Lunch arrived with the same smile that had greeted us as we walked in. The soup was giving off a nice bit of steam, and the vegetarian plate was heaping with food. I enjoyed every bite. The grilled cheese was buttery and crunchy where it needed to be (on the outside) and hot and stringy where it needed to be (on the inside), and the tomato soup was a pleasure to consume. My lunch companion raved after nearly every bite of her vegetarian plate, but was unable to finish what Karen had placed before her.
No trip to The Big Table would be complete without one of their homemade desserts. In fact, leaving without having a slice of Cheesecake, Chocolate Oreo Cheesecake, or a Double-Fudge Cream Cheese Brownie (with ice cream) would be the worst decision you’d make that day. The heavenly slice of Coconut Cream Pie I ordered was the best decision I made that day.
Karen and her husband, Dave, are The Big Table. They cook everything, with each of them drawing on a long culinary history. She was trained in Paris, which gave her a French gourmet background, while he prepared food at the Chattanooga Convention Center for 25 years. At The Big Table, they serve a personally developed brand of cuisine Karen calls Southern gourmet. She can call it whatever she wants; I call it delicious.

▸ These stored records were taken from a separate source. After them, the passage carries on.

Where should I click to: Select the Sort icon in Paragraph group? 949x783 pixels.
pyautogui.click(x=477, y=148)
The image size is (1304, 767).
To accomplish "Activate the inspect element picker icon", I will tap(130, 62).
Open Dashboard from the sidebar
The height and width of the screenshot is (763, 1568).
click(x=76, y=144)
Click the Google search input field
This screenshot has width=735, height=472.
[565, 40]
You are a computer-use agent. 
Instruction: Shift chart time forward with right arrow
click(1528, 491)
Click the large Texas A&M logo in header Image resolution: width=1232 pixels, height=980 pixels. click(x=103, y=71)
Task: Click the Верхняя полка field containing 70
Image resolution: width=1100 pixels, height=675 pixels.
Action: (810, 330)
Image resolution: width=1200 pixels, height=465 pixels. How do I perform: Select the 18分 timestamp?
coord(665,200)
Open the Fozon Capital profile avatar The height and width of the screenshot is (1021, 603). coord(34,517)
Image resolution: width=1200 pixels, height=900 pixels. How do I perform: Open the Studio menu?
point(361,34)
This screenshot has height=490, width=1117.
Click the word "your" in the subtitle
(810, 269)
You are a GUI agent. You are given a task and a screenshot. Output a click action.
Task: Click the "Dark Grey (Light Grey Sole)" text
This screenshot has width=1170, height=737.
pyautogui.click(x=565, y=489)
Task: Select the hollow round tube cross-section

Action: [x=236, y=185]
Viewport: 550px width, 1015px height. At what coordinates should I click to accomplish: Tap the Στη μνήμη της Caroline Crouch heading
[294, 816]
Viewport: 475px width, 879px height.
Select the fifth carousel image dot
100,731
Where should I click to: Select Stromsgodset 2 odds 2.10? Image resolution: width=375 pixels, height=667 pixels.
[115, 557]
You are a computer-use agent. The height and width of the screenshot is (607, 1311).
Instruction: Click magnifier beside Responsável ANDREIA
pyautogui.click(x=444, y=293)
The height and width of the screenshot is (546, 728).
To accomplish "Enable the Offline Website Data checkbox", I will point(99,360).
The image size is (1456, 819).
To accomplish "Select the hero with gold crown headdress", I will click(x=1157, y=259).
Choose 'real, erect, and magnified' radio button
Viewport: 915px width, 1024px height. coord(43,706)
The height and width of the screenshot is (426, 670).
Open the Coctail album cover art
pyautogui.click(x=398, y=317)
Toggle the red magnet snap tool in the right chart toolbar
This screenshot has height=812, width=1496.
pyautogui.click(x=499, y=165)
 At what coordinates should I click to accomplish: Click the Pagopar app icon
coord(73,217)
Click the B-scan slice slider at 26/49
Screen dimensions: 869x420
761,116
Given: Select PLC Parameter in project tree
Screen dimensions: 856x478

The Big Table is located at 118 Cross Street in Chattanooga. The restaurant is open Tuesday through Thursday from 11 a.m. to 8 p.m., and Friday and Saturday from 11 a.m. to 9 p.m. Lunch is served all day, and dinner service begins at 4:30. In addition to dining in, they offer catering, hot buffets, boxed lunches, and hors d’oeuvres, as well as an event space next door called The Big Table, Too. For more information, contact Karen at (423) 634-0772 or email@example.com.
To see more photos, pick up a copy of this week's Hamilton County Herald.
Can we talk for a second before I wrap this up? Chattanooga’s restaurant scene has been going through a major shift, with a number of established restaurants closing their doors and other exciting venues opening theirs. The Big Table has been around for 10 years, and while they might not be as trendy as one of the newer spots, they are part of Chattanooga’s recent culinary history. More importantly, they serve down to Earth good food in a low key, comfortable atmosphere. When you’re choosing where to eat your next meal out, remember that such places are an important part of the culinary landscape of this city, and they deserve our patronage.